The common challenges are just overall bad recording techniques, even on the sound effects side. I use noise reduction on my sound effects too, sometimes I’m out and hear this really cool thing and I have a little Zoom mic that goes on my phone that I love, but when you listen to it there’s all this other noise on top of it and I use noise reduction on it. So, it’s usually just bad recording techniques that are the biggest challenge. 

I’ve worked on a feature film that the production mixer for some reason had compressors across the mics, they shot in New York and it was horrible. I was able to get it so that you could hear it, but then you’d have one actor who, for dramatic effect, is talking low in volume and amplitude and you got to try to dig that out and sometimes you just can’t. So, the biggest challenge I find is just people not knowing enough about how audio works and then not giving enough attention to it when they are working with it in recording. 

So, tell me what you thought the first time you turned up that knob on dxRevive?

I thought it was great. It was really interesting what I heard it doing. It did something that none of the other tools was doing as far as the synthesis. One of the biggest problems we have with noise reduction is that you suck out qualities that you don’t realize you’re sucking out. You’re sucking out these things that you think aren’t important because it’s almost like you’re just throwing a high pass, low pass filter across your dialogue, but you’re sucking all this life out of it. What I loved about Accentize was that it put it back in and my first demo of it was for a game show pilot and they recorded the game show announcer, but it was really a producer on his iPhone and it sounded like ass. They were fine with it because it was a pilot and they were just trying to sell it. I was like, let me demo dxRevive. I put it in Studio mode and holy crap, besides the fact that the enunciation wasn’t perfect, it sounded almost like a booth recording. 

The best piece of advice is to realize that you never stop learning and that you never know it all...

What one piece of advice do you think you'd go back and tell yourself as a 16 year old trying to get in the industry?

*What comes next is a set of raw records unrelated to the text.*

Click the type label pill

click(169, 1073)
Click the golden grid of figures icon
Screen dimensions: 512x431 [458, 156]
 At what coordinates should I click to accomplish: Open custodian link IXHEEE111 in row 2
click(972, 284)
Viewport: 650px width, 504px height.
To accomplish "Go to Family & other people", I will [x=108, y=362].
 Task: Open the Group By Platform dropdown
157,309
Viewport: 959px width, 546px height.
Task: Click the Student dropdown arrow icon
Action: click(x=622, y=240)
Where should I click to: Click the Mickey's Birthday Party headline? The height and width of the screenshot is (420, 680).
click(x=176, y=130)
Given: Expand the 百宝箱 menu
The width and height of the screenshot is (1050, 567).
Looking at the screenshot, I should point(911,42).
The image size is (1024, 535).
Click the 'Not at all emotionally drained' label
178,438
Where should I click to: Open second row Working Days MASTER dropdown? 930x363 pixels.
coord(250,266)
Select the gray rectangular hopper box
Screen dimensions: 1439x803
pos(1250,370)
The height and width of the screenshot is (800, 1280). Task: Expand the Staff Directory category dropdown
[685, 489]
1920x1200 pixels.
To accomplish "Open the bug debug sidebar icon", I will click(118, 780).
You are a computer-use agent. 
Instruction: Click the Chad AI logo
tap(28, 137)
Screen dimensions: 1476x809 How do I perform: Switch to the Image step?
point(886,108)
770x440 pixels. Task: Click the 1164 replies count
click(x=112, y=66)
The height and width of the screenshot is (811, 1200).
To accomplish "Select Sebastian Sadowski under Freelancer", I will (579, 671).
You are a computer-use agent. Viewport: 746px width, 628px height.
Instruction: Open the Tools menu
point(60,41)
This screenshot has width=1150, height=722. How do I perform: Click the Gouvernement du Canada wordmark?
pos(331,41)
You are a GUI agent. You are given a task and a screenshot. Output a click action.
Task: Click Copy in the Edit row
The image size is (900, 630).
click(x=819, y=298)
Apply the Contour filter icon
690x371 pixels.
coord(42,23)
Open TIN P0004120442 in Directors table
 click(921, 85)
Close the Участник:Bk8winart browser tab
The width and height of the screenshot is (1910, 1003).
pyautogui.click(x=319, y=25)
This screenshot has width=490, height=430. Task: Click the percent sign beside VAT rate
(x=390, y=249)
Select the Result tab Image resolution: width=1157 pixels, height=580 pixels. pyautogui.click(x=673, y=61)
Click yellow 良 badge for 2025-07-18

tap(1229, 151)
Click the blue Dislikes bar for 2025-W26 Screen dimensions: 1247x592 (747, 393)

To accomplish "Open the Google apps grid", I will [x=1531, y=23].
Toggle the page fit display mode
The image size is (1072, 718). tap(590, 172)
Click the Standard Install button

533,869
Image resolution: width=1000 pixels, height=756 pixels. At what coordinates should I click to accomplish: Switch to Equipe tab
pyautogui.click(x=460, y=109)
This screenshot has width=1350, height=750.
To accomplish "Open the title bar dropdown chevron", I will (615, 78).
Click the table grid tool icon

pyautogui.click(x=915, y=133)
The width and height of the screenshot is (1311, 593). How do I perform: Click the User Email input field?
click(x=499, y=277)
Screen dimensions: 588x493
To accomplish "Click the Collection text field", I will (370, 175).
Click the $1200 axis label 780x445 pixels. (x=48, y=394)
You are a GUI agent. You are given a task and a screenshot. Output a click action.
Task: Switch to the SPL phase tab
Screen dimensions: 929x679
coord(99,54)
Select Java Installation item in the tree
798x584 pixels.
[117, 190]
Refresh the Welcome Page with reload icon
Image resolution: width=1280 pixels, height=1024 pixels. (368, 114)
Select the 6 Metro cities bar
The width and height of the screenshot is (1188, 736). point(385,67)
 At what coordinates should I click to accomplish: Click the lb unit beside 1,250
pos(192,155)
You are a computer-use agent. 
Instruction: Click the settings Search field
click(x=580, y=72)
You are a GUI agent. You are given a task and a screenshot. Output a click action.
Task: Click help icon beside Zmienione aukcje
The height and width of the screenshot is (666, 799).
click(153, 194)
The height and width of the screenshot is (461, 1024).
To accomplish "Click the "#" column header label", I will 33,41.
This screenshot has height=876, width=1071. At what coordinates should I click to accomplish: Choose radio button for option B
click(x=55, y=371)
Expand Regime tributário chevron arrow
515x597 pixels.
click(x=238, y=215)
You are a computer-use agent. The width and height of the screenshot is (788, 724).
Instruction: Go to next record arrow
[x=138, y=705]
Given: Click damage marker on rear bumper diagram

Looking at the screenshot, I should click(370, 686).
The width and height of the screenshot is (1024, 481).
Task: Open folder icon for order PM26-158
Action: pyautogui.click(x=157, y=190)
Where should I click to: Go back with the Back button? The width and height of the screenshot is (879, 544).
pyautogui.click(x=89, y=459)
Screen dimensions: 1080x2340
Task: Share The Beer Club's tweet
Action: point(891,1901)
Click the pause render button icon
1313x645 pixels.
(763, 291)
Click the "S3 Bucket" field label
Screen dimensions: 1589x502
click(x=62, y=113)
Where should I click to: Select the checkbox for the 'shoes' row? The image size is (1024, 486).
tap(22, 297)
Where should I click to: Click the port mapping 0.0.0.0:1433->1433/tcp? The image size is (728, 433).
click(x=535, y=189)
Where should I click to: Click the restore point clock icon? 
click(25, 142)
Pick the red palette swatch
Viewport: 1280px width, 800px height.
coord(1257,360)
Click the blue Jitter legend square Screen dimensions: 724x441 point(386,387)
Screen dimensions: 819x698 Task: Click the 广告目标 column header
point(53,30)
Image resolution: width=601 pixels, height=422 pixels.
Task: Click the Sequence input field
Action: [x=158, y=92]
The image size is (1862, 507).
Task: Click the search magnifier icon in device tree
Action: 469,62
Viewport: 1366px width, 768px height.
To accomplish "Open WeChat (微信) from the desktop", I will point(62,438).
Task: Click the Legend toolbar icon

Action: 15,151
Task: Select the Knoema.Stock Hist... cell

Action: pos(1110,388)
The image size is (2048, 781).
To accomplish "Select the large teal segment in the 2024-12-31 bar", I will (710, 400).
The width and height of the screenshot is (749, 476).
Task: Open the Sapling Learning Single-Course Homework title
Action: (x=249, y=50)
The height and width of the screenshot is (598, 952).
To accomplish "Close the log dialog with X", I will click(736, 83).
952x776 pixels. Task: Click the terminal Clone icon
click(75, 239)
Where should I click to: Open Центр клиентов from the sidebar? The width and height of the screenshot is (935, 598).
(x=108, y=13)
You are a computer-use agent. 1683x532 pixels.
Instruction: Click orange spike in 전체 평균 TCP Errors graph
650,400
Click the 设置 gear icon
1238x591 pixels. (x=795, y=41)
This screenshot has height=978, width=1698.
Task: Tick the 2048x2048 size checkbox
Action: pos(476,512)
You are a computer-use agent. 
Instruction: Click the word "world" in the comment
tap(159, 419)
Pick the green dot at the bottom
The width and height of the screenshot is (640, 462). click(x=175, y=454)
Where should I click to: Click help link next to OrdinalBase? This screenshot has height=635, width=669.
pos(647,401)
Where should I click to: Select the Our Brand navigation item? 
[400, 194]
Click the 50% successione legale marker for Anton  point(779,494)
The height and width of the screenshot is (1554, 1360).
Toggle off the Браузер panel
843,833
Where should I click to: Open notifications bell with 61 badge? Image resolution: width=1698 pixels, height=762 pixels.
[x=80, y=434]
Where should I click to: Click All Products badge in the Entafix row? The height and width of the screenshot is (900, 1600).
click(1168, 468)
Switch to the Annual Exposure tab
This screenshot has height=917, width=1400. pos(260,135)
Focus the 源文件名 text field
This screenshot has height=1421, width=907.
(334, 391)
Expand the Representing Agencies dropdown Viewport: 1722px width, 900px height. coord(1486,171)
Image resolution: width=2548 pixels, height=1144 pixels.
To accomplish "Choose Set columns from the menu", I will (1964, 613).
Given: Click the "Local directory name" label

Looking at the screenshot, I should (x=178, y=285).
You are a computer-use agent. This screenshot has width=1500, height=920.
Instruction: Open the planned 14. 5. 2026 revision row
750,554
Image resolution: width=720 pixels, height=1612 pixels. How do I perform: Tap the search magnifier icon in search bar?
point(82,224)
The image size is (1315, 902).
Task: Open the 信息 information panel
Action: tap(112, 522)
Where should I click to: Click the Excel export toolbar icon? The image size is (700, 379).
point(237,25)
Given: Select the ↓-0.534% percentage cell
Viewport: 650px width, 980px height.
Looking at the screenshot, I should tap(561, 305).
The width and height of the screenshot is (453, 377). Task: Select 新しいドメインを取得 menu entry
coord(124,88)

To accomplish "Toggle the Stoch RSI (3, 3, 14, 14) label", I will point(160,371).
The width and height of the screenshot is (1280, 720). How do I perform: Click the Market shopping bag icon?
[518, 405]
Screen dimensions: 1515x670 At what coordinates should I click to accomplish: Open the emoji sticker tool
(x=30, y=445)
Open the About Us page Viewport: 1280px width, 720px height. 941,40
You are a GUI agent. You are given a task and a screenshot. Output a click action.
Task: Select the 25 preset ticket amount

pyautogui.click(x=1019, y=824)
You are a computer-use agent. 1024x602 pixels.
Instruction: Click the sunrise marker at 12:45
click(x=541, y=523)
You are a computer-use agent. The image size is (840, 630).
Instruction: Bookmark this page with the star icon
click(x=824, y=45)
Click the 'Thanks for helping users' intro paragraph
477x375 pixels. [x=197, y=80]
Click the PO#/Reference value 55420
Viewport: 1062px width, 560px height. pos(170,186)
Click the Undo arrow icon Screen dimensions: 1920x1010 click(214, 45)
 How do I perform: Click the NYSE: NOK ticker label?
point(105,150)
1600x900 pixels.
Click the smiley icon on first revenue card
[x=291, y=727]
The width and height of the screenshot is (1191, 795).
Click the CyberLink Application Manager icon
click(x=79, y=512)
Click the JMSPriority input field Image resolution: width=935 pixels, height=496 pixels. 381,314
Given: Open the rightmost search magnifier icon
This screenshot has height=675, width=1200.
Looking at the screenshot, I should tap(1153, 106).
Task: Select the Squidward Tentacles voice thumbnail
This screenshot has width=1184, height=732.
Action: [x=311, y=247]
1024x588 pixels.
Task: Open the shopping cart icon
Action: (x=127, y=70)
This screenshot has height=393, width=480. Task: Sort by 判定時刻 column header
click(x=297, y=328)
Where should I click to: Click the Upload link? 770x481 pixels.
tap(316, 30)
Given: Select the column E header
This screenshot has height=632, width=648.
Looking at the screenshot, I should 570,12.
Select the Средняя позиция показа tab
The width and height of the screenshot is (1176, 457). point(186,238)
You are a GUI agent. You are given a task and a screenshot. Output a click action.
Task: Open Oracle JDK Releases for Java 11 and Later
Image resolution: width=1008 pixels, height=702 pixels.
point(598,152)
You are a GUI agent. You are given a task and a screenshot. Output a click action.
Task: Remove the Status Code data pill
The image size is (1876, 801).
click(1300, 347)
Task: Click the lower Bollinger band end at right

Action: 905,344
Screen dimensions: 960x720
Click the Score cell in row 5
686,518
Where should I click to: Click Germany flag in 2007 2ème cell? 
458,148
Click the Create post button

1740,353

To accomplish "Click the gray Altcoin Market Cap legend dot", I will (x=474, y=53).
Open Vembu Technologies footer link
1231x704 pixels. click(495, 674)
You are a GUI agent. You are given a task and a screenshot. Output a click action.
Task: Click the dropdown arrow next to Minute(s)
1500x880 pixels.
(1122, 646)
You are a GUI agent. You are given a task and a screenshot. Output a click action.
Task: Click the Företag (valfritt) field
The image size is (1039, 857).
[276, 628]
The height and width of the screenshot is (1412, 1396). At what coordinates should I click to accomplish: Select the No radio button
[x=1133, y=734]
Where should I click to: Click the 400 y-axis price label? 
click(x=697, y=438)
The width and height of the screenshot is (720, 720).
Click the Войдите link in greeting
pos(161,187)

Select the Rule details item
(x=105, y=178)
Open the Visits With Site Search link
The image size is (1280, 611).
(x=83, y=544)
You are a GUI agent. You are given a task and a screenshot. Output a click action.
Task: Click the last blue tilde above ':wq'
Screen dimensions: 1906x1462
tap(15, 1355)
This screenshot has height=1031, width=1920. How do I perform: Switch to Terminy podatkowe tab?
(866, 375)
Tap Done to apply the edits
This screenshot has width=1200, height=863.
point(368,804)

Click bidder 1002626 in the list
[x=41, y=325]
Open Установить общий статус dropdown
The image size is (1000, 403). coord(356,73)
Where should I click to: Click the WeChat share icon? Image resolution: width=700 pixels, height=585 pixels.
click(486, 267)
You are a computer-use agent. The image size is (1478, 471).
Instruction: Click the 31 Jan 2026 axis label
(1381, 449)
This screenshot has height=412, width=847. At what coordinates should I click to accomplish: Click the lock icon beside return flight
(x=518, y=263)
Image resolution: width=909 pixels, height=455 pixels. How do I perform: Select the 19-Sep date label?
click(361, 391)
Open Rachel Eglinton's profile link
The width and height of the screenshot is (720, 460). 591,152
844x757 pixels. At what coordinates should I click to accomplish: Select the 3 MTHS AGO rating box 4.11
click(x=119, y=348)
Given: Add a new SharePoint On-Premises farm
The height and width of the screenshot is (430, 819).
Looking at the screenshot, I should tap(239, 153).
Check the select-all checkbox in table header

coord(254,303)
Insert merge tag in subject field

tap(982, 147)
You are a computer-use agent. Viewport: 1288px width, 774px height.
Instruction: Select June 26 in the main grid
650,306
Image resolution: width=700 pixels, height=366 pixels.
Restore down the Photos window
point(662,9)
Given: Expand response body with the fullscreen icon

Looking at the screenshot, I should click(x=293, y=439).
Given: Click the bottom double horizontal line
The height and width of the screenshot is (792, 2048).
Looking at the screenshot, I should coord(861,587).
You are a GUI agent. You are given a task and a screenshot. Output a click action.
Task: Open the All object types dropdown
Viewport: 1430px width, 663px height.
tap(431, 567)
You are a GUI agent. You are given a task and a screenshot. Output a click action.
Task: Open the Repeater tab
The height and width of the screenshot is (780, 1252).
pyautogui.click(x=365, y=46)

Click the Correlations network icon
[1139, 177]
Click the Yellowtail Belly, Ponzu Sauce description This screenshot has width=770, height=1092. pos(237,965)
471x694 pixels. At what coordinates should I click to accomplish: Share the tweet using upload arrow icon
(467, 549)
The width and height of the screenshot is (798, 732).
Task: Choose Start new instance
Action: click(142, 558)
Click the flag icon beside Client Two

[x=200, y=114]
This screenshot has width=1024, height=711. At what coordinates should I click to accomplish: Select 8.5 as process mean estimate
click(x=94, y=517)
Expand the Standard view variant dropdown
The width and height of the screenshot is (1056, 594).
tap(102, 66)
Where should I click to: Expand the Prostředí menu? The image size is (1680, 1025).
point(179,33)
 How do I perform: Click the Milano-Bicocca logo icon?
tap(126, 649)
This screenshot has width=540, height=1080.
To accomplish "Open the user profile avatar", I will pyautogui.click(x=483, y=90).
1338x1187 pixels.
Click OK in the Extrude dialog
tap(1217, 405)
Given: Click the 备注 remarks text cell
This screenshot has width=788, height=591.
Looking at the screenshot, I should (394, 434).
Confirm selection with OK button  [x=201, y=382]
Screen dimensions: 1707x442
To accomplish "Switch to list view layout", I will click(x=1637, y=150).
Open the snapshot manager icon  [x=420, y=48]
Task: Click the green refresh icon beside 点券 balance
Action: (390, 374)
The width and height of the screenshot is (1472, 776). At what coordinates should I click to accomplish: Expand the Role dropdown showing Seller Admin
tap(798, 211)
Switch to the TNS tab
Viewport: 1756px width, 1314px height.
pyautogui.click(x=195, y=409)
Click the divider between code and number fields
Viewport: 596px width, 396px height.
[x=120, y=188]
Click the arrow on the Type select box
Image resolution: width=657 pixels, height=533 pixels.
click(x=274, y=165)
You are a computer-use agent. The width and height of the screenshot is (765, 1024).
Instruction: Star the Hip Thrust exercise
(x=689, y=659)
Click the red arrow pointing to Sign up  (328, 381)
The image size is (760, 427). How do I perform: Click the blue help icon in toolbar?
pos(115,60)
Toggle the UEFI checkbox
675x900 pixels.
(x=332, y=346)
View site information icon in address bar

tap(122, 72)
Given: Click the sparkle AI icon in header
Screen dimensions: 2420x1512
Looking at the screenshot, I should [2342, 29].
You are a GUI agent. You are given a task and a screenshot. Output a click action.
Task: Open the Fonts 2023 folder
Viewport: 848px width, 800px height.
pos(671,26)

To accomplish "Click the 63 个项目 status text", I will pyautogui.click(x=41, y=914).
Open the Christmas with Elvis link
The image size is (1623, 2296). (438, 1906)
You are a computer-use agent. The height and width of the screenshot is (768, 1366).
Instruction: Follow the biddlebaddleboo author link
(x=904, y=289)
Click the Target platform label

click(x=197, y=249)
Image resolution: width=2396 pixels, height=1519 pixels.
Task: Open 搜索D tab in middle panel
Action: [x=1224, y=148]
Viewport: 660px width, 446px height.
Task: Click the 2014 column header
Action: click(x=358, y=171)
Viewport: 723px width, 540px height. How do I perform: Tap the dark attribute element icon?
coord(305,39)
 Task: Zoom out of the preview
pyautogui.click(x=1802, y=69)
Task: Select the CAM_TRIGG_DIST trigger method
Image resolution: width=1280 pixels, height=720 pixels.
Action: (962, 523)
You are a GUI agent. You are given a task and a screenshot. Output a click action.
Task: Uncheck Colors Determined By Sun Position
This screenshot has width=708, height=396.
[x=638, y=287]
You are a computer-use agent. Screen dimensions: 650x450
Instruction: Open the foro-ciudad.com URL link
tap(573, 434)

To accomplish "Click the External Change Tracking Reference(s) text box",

The best piece of advice is to realize that you never stop learning and that you never know it all, and, as much as you can have confidence in yourself, don’t use that to stonewall people. When I first started in the industry, I had a Bachelor of Science degree in Audio, who knew more than me at that time?!  I remember the first time that I was working as a studio assistant, one of the jobs was making sure that every studio had sharpened pencils and that they had enough cups for coffee for the clients that were coming in that day. I just grabbed some cups and put them on the tray and the studio manager was like, ‘that’s the wrong answer, you didn’t follow our directions’. You learn from that, and you get pushed down in your place and it can hurt your ego bad. Sometimes you need that, but you can also avoid that if you just realize that you’re going to learn no matter what the task is.